YOUR ASSIGNMENT
Update the items below so that every "Find the location of a particular element" reads "Find where a specific element is" instead, and give them back with nothing else changed.

MATERIAL PROVIDED
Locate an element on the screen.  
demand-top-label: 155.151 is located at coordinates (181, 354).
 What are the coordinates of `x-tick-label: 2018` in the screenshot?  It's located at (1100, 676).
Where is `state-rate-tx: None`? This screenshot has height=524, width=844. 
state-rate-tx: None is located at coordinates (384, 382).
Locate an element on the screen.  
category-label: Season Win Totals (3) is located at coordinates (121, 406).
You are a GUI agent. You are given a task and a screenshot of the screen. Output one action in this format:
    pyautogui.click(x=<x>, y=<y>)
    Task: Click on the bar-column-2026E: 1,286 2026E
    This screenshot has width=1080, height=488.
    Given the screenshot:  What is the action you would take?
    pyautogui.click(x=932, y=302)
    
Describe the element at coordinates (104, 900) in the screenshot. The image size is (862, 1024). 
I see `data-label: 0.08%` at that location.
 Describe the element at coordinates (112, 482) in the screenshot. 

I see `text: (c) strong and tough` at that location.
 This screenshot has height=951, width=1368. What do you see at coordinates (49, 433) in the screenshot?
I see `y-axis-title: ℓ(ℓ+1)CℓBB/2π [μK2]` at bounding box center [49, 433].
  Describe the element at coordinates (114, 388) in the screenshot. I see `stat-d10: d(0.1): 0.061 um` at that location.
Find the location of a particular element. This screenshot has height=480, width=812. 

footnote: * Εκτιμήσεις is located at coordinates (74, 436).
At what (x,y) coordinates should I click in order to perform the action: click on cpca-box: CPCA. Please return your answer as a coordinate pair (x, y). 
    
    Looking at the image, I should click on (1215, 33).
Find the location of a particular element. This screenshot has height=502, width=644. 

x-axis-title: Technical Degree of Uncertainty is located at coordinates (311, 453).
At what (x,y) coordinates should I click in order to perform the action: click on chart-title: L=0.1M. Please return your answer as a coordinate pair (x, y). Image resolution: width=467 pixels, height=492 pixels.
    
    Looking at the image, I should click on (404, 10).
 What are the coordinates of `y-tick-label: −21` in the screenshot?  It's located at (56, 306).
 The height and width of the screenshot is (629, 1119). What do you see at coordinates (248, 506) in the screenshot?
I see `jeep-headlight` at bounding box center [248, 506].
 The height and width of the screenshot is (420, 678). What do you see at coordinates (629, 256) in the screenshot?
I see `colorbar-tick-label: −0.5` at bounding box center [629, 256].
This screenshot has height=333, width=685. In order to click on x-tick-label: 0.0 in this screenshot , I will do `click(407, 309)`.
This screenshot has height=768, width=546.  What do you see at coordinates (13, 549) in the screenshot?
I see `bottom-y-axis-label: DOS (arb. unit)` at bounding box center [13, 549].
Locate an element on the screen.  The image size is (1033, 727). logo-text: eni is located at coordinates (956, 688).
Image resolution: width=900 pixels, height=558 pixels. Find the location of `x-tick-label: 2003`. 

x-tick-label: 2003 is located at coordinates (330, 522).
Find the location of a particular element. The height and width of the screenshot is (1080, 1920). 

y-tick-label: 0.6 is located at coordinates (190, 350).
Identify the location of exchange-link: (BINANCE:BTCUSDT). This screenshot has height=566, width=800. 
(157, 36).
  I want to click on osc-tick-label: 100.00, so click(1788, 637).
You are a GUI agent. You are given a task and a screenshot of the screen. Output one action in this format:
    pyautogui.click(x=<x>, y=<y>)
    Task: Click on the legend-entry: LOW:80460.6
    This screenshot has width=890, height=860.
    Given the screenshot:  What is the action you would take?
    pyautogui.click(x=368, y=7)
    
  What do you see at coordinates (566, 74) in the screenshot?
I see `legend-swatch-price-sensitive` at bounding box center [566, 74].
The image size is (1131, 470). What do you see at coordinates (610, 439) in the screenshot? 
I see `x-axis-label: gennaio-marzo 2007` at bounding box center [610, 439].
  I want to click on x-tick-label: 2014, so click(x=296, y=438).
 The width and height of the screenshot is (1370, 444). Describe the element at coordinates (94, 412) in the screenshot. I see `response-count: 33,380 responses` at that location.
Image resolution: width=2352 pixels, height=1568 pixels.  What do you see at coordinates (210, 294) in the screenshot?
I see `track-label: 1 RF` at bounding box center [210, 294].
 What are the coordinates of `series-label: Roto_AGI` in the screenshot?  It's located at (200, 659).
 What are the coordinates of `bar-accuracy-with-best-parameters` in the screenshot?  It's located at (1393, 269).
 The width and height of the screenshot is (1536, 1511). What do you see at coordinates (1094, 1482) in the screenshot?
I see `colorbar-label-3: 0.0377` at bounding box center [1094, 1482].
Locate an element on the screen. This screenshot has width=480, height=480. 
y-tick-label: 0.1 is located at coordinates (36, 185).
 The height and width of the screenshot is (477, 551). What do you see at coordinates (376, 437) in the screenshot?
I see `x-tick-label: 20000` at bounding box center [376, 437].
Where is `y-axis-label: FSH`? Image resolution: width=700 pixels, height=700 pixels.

SOLUTION FOR THIS TASK
Locate an element on the screen.  
demand-top-label: 155.151 is located at coordinates (181, 354).
 What are the coordinates of `x-tick-label: 2018` in the screenshot?  It's located at (1100, 676).
Where is `state-rate-tx: None`? This screenshot has height=524, width=844. 
state-rate-tx: None is located at coordinates (384, 382).
Locate an element on the screen.  
category-label: Season Win Totals (3) is located at coordinates (121, 406).
You are a GUI agent. You are given a task and a screenshot of the screen. Output one action in this format:
    pyautogui.click(x=<x>, y=<y>)
    Task: Click on the bar-column-2026E: 1,286 2026E
    This screenshot has width=1080, height=488.
    Given the screenshot:  What is the action you would take?
    pyautogui.click(x=932, y=302)
    
Describe the element at coordinates (104, 900) in the screenshot. The image size is (862, 1024). 
I see `data-label: 0.08%` at that location.
 Describe the element at coordinates (112, 482) in the screenshot. 

I see `text: (c) strong and tough` at that location.
 This screenshot has height=951, width=1368. What do you see at coordinates (49, 433) in the screenshot?
I see `y-axis-title: ℓ(ℓ+1)CℓBB/2π [μK2]` at bounding box center [49, 433].
  Describe the element at coordinates (114, 388) in the screenshot. I see `stat-d10: d(0.1): 0.061 um` at that location.
Find where a specific element is. This screenshot has height=480, width=812. 

footnote: * Εκτιμήσεις is located at coordinates (74, 436).
At what (x,y) coordinates should I click in order to perform the action: click on cpca-box: CPCA. Please return your answer as a coordinate pair (x, y). 
    
    Looking at the image, I should click on (1215, 33).
Find where a specific element is. This screenshot has height=502, width=644. 

x-axis-title: Technical Degree of Uncertainty is located at coordinates (311, 453).
At what (x,y) coordinates should I click in order to perform the action: click on chart-title: L=0.1M. Please return your answer as a coordinate pair (x, y). Image resolution: width=467 pixels, height=492 pixels.
    
    Looking at the image, I should click on (404, 10).
 What are the coordinates of `y-tick-label: −21` in the screenshot?  It's located at (56, 306).
 The height and width of the screenshot is (629, 1119). What do you see at coordinates (248, 506) in the screenshot?
I see `jeep-headlight` at bounding box center [248, 506].
 The height and width of the screenshot is (420, 678). What do you see at coordinates (629, 256) in the screenshot?
I see `colorbar-tick-label: −0.5` at bounding box center [629, 256].
This screenshot has height=333, width=685. In order to click on x-tick-label: 0.0 in this screenshot , I will do `click(407, 309)`.
This screenshot has height=768, width=546.  What do you see at coordinates (13, 549) in the screenshot?
I see `bottom-y-axis-label: DOS (arb. unit)` at bounding box center [13, 549].
Locate an element on the screen.  The image size is (1033, 727). logo-text: eni is located at coordinates (956, 688).
Image resolution: width=900 pixels, height=558 pixels. Find the location of `x-tick-label: 2003`. 

x-tick-label: 2003 is located at coordinates (330, 522).
Find where a specific element is. The height and width of the screenshot is (1080, 1920). 

y-tick-label: 0.6 is located at coordinates (190, 350).
Identify the location of exchange-link: (BINANCE:BTCUSDT). This screenshot has height=566, width=800. 
(157, 36).
  I want to click on osc-tick-label: 100.00, so click(1788, 637).
You are a GUI agent. You are given a task and a screenshot of the screen. Output one action in this format:
    pyautogui.click(x=<x>, y=<y>)
    Task: Click on the legend-entry: LOW:80460.6
    This screenshot has width=890, height=860.
    Given the screenshot:  What is the action you would take?
    pyautogui.click(x=368, y=7)
    
  What do you see at coordinates (566, 74) in the screenshot?
I see `legend-swatch-price-sensitive` at bounding box center [566, 74].
The image size is (1131, 470). What do you see at coordinates (610, 439) in the screenshot? 
I see `x-axis-label: gennaio-marzo 2007` at bounding box center [610, 439].
  I want to click on x-tick-label: 2014, so click(x=296, y=438).
 The width and height of the screenshot is (1370, 444). Describe the element at coordinates (94, 412) in the screenshot. I see `response-count: 33,380 responses` at that location.
Image resolution: width=2352 pixels, height=1568 pixels.  What do you see at coordinates (210, 294) in the screenshot?
I see `track-label: 1 RF` at bounding box center [210, 294].
 What are the coordinates of `series-label: Roto_AGI` in the screenshot?  It's located at (200, 659).
 What are the coordinates of `bar-accuracy-with-best-parameters` in the screenshot?  It's located at (1393, 269).
 The width and height of the screenshot is (1536, 1511). What do you see at coordinates (1094, 1482) in the screenshot?
I see `colorbar-label-3: 0.0377` at bounding box center [1094, 1482].
Locate an element on the screen. This screenshot has width=480, height=480. 
y-tick-label: 0.1 is located at coordinates (36, 185).
 The height and width of the screenshot is (477, 551). What do you see at coordinates (376, 437) in the screenshot?
I see `x-tick-label: 20000` at bounding box center [376, 437].
Where is `y-axis-label: FSH`? Image resolution: width=700 pixels, height=700 pixels.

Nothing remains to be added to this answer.